Getting over an Affair
THERE is very little that compares to the crushing of one’s heart and dreams than the discovery that your once faithful partner is or has been having an affair. Even if it is an emotional relationship with another person.
Just when you thought that the state of your marriage could not get any worse or lower than this point, you make a second discovery that your partner is now lying to you about the details of their affair.
Having preciously drawn some comfort from their apparent genuine disclosure only to later discover that they were simply saying lie upon lie supposedly in a desperate attempt to minimize the damage.
They do this whilst looking straight into your eyes and speaking with absolute conviction that they have disclosed all of the information about their affair.
Then after the disclosure their silence and what they don’t say can be just as soul destroying because you can experience their silence as another form of deceit. This feels like rubbing salt into open wounds that have not yet had a chance to heal.
The constant thoughts are “How can a marriage recover?”
“Can we ever love again?”
We have seen many couples navigate their way through the minefield of surviving an affair and the answer is yes, a marriage can come back from this heart crushing experience, and yes, you can find love again with your partner.
I still don’t want to lose our marriage
Even though you feel like the state of the marriage is beyond repair, strangely it is not the automatic deal-breaker that you had throughout your life proclaimed that it would be.
It could be safely stated that all people in a marriage have said to their partner at some point that “if you ever cheat on me, then we’re over, no if’s or but’s.” Yet here you find yourself in a personal struggle with that old belief.
What should you do?
In our marriage counselling service, we discuss with couples who are seeking our guidance, that if you have a significant history together, and if you have children together, then apply yourselves to working on your marriage.
You don’t have to be beholden to a statement once said a long time ago. Do not be compelled to act according to the opinions of others, such as family or even close friends.
I want to know why..
It can sometimes be difficult to work out why people have affairs, particularly in a marriage that is essentially good.
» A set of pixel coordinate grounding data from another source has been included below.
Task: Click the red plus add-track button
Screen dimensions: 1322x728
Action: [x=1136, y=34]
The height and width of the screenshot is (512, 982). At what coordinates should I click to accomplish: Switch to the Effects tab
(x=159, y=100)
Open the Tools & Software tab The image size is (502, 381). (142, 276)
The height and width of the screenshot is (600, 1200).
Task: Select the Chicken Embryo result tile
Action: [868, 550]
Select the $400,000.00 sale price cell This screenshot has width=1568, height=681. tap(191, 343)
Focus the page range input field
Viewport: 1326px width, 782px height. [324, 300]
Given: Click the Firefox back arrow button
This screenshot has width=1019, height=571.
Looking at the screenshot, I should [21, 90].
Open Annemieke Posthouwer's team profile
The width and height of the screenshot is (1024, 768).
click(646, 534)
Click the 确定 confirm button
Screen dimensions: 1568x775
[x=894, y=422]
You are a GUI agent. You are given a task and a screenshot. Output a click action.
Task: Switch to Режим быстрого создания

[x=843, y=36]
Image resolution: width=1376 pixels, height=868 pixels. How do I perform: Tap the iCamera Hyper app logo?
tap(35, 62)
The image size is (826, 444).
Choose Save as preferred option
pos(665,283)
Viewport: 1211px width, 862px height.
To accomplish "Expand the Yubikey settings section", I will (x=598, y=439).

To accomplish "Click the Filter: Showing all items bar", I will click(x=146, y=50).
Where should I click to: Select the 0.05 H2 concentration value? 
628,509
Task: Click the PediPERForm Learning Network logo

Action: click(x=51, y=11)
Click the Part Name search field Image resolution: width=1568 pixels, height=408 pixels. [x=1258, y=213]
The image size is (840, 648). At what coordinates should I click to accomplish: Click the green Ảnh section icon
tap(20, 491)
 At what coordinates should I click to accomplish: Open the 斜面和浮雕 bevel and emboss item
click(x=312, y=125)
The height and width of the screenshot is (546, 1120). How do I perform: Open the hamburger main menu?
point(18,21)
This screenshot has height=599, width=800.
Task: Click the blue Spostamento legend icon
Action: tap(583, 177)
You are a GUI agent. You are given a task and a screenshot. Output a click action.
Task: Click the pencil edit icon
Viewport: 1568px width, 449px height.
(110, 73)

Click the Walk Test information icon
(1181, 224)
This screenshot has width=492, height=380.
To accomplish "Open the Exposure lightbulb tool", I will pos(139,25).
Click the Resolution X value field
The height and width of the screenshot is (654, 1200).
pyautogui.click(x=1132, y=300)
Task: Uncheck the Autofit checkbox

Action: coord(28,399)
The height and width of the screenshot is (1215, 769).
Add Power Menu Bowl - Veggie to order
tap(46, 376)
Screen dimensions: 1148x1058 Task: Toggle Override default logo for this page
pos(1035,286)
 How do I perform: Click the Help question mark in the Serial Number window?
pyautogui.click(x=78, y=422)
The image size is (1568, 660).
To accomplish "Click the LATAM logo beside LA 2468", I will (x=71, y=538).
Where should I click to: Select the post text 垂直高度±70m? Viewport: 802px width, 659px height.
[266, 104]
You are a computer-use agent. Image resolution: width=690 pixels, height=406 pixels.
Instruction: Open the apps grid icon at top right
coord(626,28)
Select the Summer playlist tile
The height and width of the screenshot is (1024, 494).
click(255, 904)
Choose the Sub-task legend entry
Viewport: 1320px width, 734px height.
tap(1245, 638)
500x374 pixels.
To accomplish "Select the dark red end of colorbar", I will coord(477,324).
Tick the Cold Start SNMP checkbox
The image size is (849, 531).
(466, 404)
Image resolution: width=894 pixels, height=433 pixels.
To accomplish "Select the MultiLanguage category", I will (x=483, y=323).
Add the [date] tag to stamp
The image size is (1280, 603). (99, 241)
There are many pre-disposing factors that lead to affairs occurring, such as a marriage that is either sexually and/or emotionally distant, or a marriage that has chronic conflict.
Sometimes however, an affair can occur in a good marriage, for example, opportunities for affairs occur in people’s workplace particularly where a lot of travel and time away from home is required, intense work environments such as hospitals or in struggling businesses.
Couples come to see us at our marriage counselling service in a severely distressed state with their worlds completely shattered. Even at this point, which seems odds with the severity of the actions, this does not necessarily mean that divorce is inevitable.
Through marriage counselling, couples have a safe environment for them to put all the difficult details on the table, about the affair as well as other problems within their marriage. Marriage counselling provides the couple with far a better opportunity to achieve open and honest communication and expression of feelings than trying to work it out at home.
We have seen many couples heal from affairs, and an outcome that many may find surprising, the marriage becomes far more honest on every level. Intimacy and closeness increases and each person’s life is enhanced.
To achieve this positive outcome, each person needs to be committed to the journey together, they must only speak the truth, no matter how upsetting and unsettling. They must learn how to actively protect the marriage going forward, to restore trust, and to support each other’s healing process.
You each have your own journey to go on. Both will experience deep pain in different ways for different reasons, but you will feel empathy for each other.
For the partner who had the affair, it is important to never tell your partner “it was a mistake, it won’t happen again, so just get over it.” It’s a very damaging and ultimately destructive comment.
Instead, it is far more respectful to make yourself available and to be very present in that moment to hear your partner express their pain to you, and for you to receive it with an undefended heart.
Also, for the partner who had the affair, you must be proactive in communicating with your partner, don’t wait until the betrayed partner brings it all up again. Take the first steps in opening up the conversations. This lets your partner know that you are taking everything seriously and that you are continuing to think about the impact of affair on your marriage.
We stress here that you must not leave your partner alone to carry the pain by themselves, indeed, you have to learn how to hold and simply be with your partner’s pain. This is a very tough and complex situation, and one where you absolutely need professional marriage counselling to ensure that your marriage survives.
If you are the betrayed partner, consider marriage counselling before taking the steps towards divorce, and even before you consider forgiving your partner.
You can give the betraying partner to chance to earn back your trust, and to attend to all the problems previously experienced in the marriage.
Marriage counselling may be slow, challenging and arduous if not painful, simply put… it is hard work for you both. But if you still have some deeply buried love for each other and you are committed to the journey to healing together, then your marriage and your family is well worth your effort.